Accurate air-conditioning load forecasting is the precondition for the optimal control and energy saving operation of central air-conditioning system. However, the single forecasting method, such as autoregressive integrated moving average (ARIMA), grey model (GM), multiple linear regression (MLR) and artificial neural network (ANN), has not enough accuracy.
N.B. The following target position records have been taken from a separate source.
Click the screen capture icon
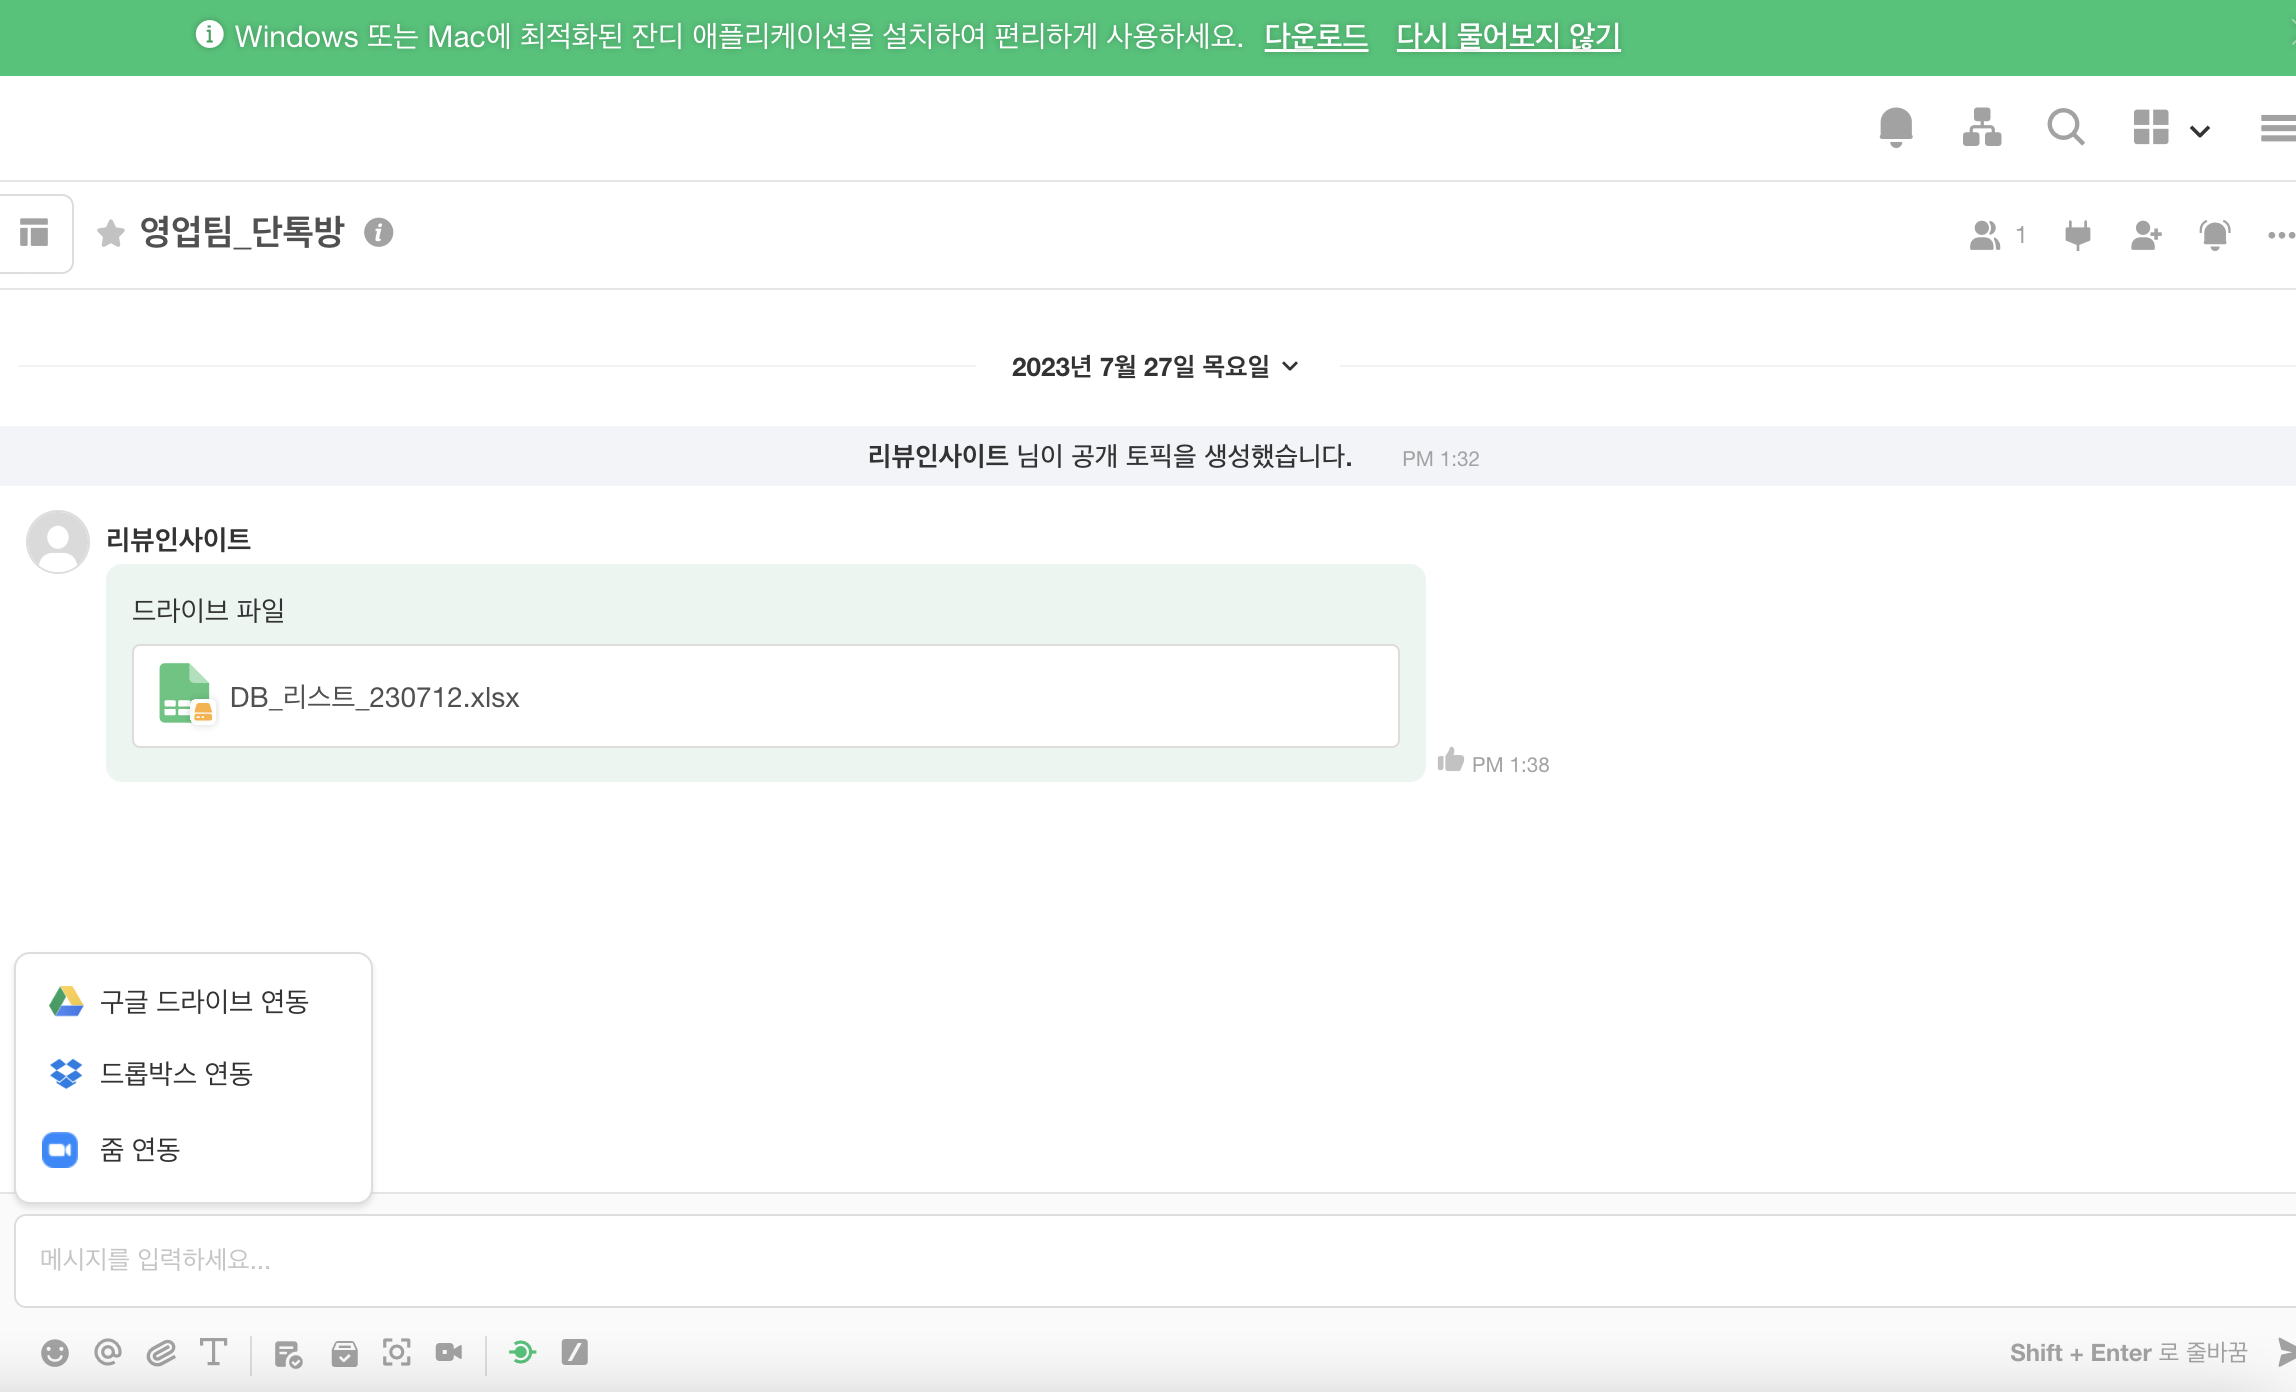2296x1392 pixels. 397,1353
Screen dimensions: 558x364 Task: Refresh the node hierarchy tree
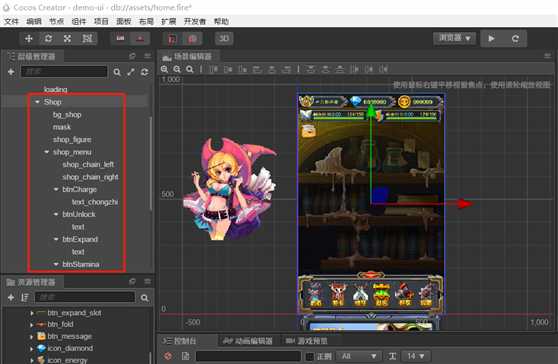[x=144, y=72]
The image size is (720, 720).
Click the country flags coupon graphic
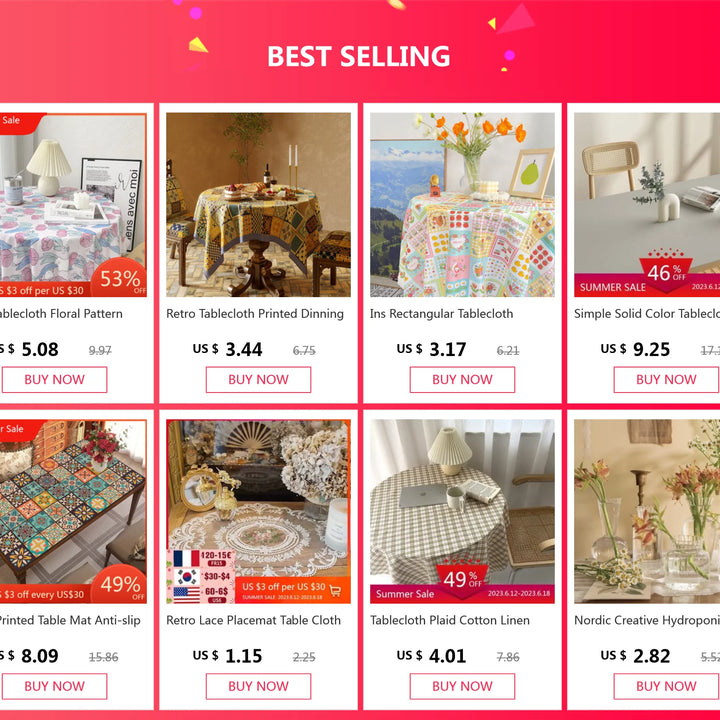coord(200,576)
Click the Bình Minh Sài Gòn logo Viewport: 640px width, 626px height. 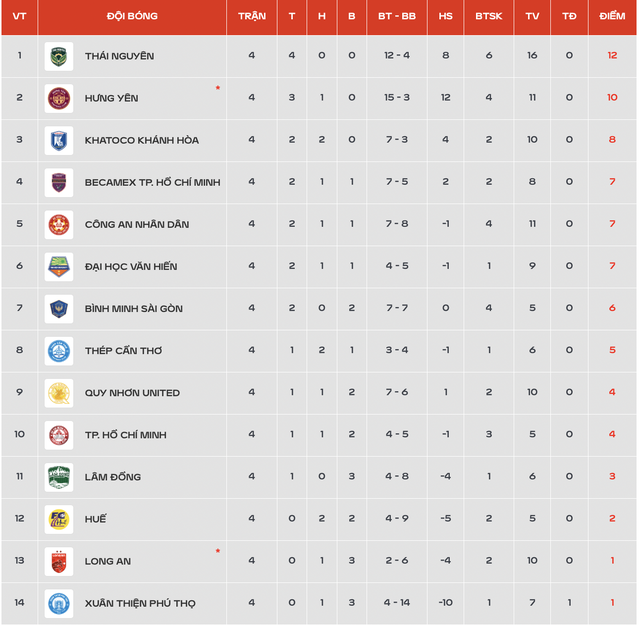click(x=59, y=309)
In order to improve the accuracy of air-conditioning load forecasting, the combination forecast develops. But so far there are no literatures that explain how to choose the single forecasting methods to build the combination forecast that can further improve the forecasting accuracy. To further improve the forecasting accuracy, a forecasting method with dynamical combined residual error correction is proposed. The residual error correction model and its combination ways are analyzed, and the very high accuracy with mathematical proof is realized in this paper. A case study indicates that the dynamical combination ways proposed in this paper can further improve the accuracy of combination forecasting and satisfy the accuracy requirement of air-conditioning load forecasting.

Keywords:

Air-conditioning, Combination forecasting, Load, Residual error.